3-6 The gene was named APC
for adenomatous polyposis coli, and it resides on chromosome 5q21-22. Current
approaches to genetic testing rely on direct identification of DNA mutations
or gross alterations.
The clinical utility of a genetic test for FAP is
twofold. For those patients with a known family history of FAP and a defined
APC mutation, a negative test result means that endoscopic screening can
be reduced to three or fewer examinations (to insure against a false-negative
test result), thus relieving the financial, practical, and emotional consequences
of "watchful waiting." Those patients who test positive can also benefit
from improved management through increased surveillance and timely intervention.
More recently, a new entity entitled Lynch syndrome
I or hereditary nonpolyposis colorectal cancer (HNPCC) was described.7
Patients with this syndrome have an autosomal dominant inherited predisposition
to colorectal carcinoma with right-sided predominance and an excess of
multiple primary colorectal cancers. The colon carcinomas are commonly
of the mucinous type, and even though the histological features indicate
an aggressive malignancy, they are less aggressive biologically than colon
cancers that occur outside of this specific clinical setting. Patients
with HNPCC also develop extracolonic malignancies in various organs, especially
the uterus and ovary. The genetic basis for HNPCC results from mutations
in various mismatch repair genes (hMSH2, hMLH1, hPMS1, and hPMS2). Defective
DNA mismatch repair genes result in a steady accumulation of mutations
that ultimately produce microsatellite instability defined as showing replication
error (RER) phenotype. The management of patients with HNPCC poses an interesting
dilemma for genetic counselors in that the methods of follow-up and the
timing of intervention for both the colon and the extracolonic organs at
risk for developing malignant disease are not clearly defined. Various
strategies for managing these patients have been published.8
References
1. Friend SH, Bernards R, Rogelj S, et al. A human DNA segment with
properties of the gene that predisposes to retinoblastoma and osteosarcoma.

Task brief:
Answer these questions from the text on hereditary colorectal cancer:
1. On which chromosome region does the APC gene reside?
2. After a negative test result, to how many endoscopic examinations can screening be reduced?
3. In which organs do extracolonic malignancies in HNPCC patients especially develop?

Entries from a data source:
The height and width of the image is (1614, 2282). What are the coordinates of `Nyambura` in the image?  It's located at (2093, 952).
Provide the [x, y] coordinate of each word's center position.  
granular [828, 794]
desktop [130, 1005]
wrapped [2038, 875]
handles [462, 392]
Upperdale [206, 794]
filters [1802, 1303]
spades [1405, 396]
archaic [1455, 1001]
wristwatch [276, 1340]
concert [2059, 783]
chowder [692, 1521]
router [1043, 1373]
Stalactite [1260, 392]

Written answer:
1. Chromosome 5q21-22.
2. Three or fewer examinations.
3. The uterus and ovary.